Records:

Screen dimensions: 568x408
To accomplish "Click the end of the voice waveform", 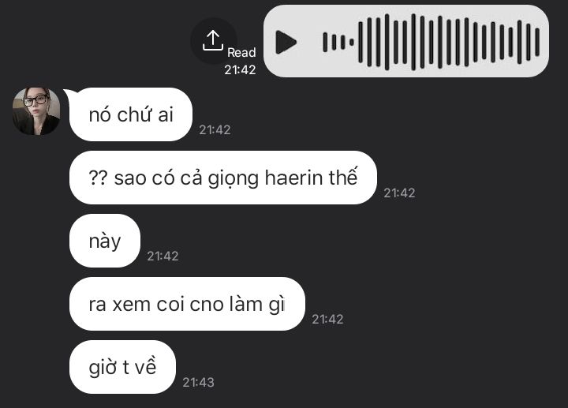I will coord(537,42).
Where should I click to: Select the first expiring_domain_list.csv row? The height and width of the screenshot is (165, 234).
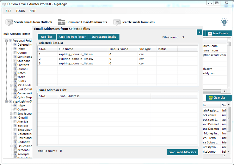(x=76, y=54)
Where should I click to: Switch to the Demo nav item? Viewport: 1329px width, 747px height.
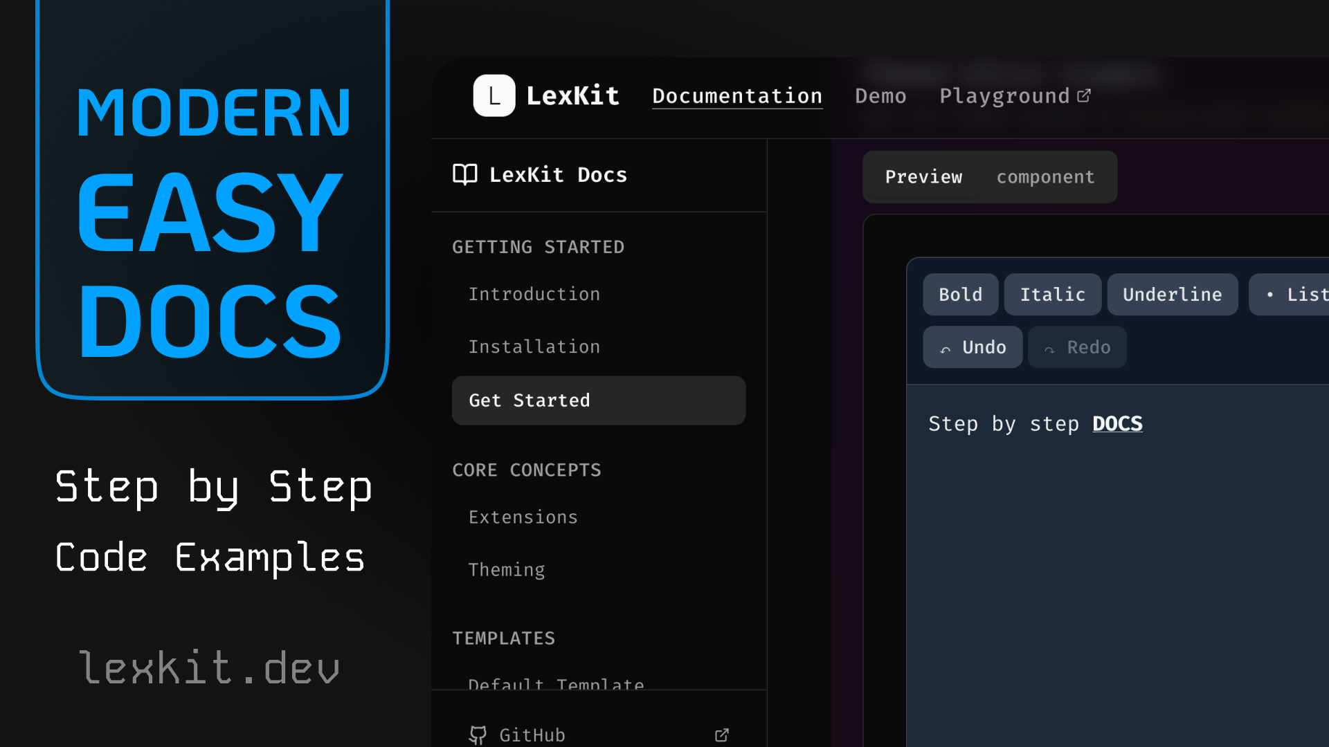[880, 96]
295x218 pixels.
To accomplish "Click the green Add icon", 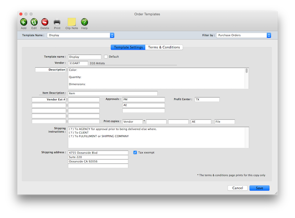I will [23, 22].
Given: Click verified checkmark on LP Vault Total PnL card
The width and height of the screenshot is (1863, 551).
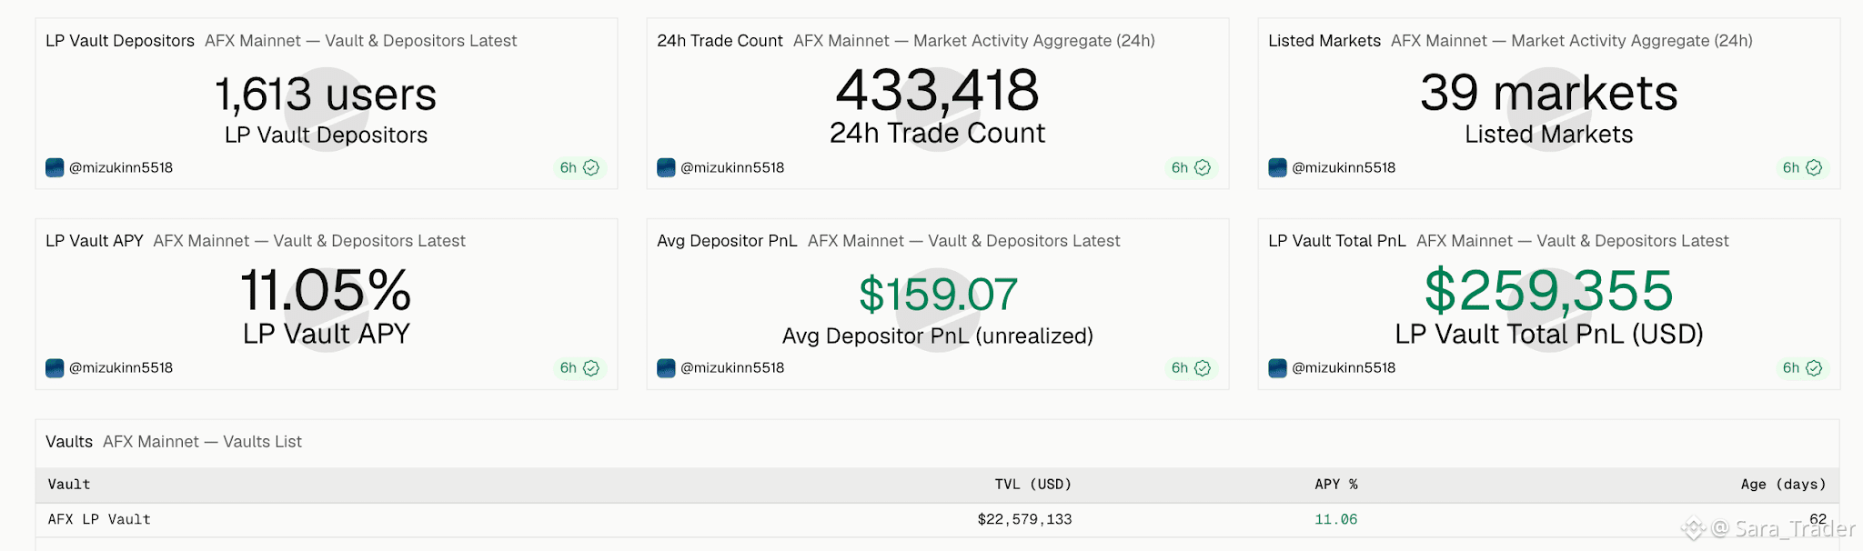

● **Do this**: Rewrite the rows from the line that has "Given: Click verified" through the end of the rows, swapping "checkmark" for "badge" and changing nothing else. Omit the pictures.

● **Output for this task**:
Given: Click verified badge on LP Vault Total PnL card
The width and height of the screenshot is (1863, 551).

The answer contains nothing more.